I hope that such is the exception. If, however, trial courts of this State are treating defendants who desire to appeal a denial of bail case differently, then I fear it will not be long before this Court or some Federal Court receives a timely complaint by an indigent defendant that he is being discriminated against, simply because of his status as an indigent. I believe I can safely predict that such person will receive relief from our courts. Perhaps, then, by bringing this cause to this Court, and causing such exception to be displayed for the Bench and Bar to see, Mr. Weiner has made a vital and necessary contribution to the criminal jurisprudence of this State.

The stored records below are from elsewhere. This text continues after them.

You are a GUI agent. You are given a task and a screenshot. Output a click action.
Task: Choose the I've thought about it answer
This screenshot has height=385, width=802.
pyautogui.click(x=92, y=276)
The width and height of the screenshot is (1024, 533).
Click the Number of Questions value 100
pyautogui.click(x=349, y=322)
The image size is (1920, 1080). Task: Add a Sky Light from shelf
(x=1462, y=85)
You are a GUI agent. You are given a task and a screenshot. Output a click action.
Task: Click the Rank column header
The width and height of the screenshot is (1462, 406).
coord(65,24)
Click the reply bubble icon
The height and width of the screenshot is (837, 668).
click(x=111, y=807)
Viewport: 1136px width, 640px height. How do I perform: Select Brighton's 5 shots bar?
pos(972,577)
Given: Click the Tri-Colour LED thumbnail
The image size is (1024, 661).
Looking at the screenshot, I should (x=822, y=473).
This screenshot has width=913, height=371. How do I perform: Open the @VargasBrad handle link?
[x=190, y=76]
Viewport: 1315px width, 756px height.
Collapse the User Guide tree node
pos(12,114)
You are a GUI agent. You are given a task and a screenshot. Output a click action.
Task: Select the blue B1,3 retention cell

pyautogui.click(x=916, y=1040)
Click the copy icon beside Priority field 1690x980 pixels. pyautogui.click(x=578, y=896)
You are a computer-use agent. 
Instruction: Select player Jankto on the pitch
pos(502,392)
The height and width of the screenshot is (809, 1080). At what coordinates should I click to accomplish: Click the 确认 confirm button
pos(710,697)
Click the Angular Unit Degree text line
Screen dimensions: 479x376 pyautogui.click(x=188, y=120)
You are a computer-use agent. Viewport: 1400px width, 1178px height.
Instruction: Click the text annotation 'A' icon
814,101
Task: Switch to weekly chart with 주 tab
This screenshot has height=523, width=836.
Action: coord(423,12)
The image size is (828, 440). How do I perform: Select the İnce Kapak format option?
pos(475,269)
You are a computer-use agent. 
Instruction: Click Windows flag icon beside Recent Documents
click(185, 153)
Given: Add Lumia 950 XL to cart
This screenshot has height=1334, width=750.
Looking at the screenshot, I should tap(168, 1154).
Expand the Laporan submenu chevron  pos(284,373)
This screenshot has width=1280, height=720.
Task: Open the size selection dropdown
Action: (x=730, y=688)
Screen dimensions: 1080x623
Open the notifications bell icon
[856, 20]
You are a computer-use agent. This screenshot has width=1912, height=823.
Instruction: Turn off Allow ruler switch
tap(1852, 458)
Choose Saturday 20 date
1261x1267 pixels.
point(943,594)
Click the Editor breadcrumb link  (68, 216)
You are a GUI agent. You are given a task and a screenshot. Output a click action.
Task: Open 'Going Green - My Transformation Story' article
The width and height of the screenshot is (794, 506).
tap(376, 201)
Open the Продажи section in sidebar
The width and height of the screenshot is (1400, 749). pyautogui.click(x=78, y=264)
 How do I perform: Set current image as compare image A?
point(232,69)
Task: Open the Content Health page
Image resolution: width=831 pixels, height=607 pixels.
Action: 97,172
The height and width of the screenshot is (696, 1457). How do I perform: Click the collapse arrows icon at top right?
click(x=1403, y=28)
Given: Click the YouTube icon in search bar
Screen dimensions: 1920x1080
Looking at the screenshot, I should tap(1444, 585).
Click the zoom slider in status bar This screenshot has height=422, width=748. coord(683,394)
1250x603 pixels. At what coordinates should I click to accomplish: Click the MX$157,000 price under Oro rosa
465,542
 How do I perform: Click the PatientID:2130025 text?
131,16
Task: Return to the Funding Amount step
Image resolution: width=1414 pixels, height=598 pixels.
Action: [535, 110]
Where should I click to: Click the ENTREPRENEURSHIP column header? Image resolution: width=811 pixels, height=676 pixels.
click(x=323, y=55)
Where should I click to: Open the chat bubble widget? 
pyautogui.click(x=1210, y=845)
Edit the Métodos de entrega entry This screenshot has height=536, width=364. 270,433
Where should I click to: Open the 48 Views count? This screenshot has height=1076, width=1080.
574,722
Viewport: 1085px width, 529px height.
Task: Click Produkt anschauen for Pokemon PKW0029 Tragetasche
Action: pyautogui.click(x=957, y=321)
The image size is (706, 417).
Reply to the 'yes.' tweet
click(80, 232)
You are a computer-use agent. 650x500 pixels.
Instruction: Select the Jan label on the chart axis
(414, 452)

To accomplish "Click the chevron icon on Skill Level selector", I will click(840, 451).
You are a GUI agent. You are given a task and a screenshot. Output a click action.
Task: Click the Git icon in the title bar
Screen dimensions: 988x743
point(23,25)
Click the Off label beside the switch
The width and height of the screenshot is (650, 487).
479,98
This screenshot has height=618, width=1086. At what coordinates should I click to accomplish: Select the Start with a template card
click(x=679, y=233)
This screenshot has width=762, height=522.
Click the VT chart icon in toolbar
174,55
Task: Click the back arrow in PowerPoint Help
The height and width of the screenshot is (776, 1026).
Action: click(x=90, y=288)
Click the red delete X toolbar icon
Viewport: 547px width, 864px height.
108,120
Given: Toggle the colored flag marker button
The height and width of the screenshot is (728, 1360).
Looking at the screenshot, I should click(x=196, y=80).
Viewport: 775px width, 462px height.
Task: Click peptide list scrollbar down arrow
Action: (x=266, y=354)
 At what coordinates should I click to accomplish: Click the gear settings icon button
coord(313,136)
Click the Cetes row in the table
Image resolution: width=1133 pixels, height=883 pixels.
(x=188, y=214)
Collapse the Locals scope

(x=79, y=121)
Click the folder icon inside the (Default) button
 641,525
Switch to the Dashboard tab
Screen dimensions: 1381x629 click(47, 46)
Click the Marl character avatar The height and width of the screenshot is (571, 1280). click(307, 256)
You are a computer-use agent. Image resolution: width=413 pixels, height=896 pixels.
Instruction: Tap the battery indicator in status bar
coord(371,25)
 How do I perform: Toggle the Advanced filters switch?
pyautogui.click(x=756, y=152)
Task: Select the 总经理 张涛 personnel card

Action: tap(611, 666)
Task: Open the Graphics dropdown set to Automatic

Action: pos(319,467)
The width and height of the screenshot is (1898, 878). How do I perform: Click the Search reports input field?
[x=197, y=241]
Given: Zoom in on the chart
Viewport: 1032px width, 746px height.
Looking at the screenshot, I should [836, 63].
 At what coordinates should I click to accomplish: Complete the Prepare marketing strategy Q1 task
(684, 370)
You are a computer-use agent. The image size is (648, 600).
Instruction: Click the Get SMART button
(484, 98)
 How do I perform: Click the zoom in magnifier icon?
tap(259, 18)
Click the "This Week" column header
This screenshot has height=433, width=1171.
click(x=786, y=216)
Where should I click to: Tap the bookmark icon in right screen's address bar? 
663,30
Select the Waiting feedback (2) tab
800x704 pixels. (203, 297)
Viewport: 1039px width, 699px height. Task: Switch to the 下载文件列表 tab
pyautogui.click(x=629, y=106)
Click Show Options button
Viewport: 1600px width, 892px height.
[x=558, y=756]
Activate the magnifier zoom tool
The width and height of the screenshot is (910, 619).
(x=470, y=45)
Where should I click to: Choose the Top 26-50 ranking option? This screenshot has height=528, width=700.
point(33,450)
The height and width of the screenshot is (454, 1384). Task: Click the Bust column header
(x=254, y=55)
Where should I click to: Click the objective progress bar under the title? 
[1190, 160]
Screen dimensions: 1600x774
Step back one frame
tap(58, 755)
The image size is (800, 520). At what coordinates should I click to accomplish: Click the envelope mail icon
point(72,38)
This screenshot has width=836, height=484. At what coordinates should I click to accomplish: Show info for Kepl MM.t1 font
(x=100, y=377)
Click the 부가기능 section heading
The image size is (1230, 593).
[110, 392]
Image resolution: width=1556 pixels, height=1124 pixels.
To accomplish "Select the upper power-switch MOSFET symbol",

CLINTON, Judge, dissenting.

The majority reads the statutory language in Articles 26.04 and 26.05, § 1, V.A. C.C.P., too literally. An appointed counsel, like a retained attorney, is charged with handling such "ancillary matters" that are in the interest of, and may redound to the benefit of, his client. Inhibiting full, robust and conscientious representation of the indigent appellant, as well as the indigent accused, ill serves the legal profession and the criminal justice system.

I dissent.

NOTES

[1] We are aware of the decisions in Ex parte Paprskar, 573 S.W.2d 525, and State v. Henson, 573 S.W.2d 548. Those cases were attempted appeals from petitions to expunge arrest records pursuant to Chapter 55, V.A.C.C.P. The opinions held the matters were not criminal cases within the appellate jurisdiction of this Court. Although urged to do so by the dissent, the majority in those cases declined to address the issue of whether the matters could be considered criminal law matters within the mandamus jurisdiction of the Court. To the extent of any conflict, we overrule Ex parte Paprskar and State v. Henson, supra.

[1] This court should take judicial notice that the Honorable Phil Chavarria, Jr., is now Judge of the 175th District Court of Bexar County. The style of this cause should be changed. The Honorable Preston Dial, Jr., is now an Associate Justice of the Fourth Court of Appeals in San Antonio.

[2] The "Order" permits previous counsel of record to withdraw, and states:

"It is further ordered that David Weiner be appointed as attorney of record for the Defendant, Robert Williams, in his stead."

Such order was in response to a motion by previous counsel asking to withdraw and stating that petitioner Weiner had "agreed and consented to assume the Defendant's, Robert Williams, appeal."

[3] This is not a case where the trial court, after the filing of a habeas corpus application, grants or issues the writ of habeas corpus, and after a hearing, grants or denies relief.

[4] It does not appear that the notice of appeal was timely given even if the subject matter was appealable. Cf. Ex parte Fowler, 573 S.W.2d 241 (Tex.Cr.App.1978).

[5] Article 44.34, supra, deals with the procedure of preparing the appellate record in an appeal from an habeas corpus order.

[6] Article 44.04, supra, was amended by Acts 1981, 67th Leg., p. 813, ch. 291, § 125. Right of appeal is expressly accorded now to the Court of Appeals.